When your dog is showing signs of a cold (yellow discharge from the nose, watery eyes, coughing that persists for several days), you may be thinking that you can give them your own cough syrup to ease their symptoms (and save you a vet bill). However, before you take your genius idea into play and start shoving Dayquil down your dog’s throat, you better be wise on whether or not this is actually beneficial for your dog.
Medication overdose is the most common cause of death among pets suffering from toxicity, claims vetinfo.com. It is not recommended to give your dog cough syrup aimed for human consumption because it is just too easy to overdose your dog, and possibly cause major harm to your pet. Rather, the website suggests that if your dog comes down with a cold, or has bloody discharge from their nasal passages, are not eating or drinking, or a high fever, get your dog to a vet right away to get antibiotics to treat their illness the best way possible.
You can help alleviate your dog’s cold symptoms by placing a humidifier near their bed, feeding them chicken broth (it has the same medicinal benefits for dogs as it does for people- it keeps the dog hydrated, opens up their sinuses, and helps ward off the nasty cold virus more quickly), or running a steamy shower and placing your dog in the bathroom to help open up their airways better as they heal. However, giving them your own cough syrup for their coughing, wheezing, and runny nose is a basic no-no, as you risk overdosing your dog and possibly killing them. No bueno.

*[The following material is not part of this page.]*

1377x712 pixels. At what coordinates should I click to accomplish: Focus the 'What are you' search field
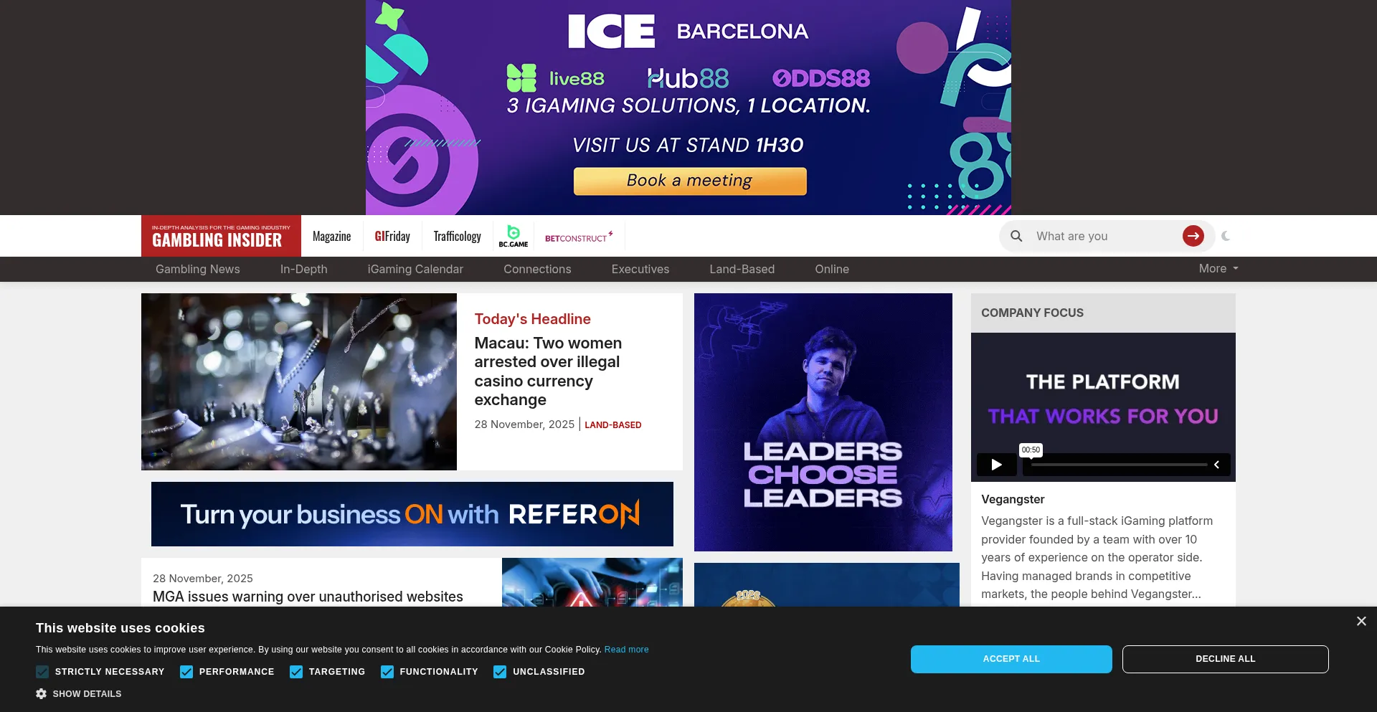pyautogui.click(x=1103, y=236)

If you must, the website suggests that you may be able to give your dog a cough syrup that contains Dextromeporthan, such as Robitussin, but only upon talking to your veterinarian first. Avoid cough syrups with aspirin or acetaminophen The FDA has not approved the use of Dextromeporthan in dogs, but the drug is often used in dogs to relieve their cold symptoms as a cough suppressant. General dosage for a dog is .5 ml per pound of your dog, but vetinfo.com warns that over dosage is fatal, so I would never give my dog cough syrup without the aide of my vet, and I would recommend calling your vet first to get the OK, or better yet, if you think your dog is sick enough to need medication, take them to the vet to get professional assessment and approved medication.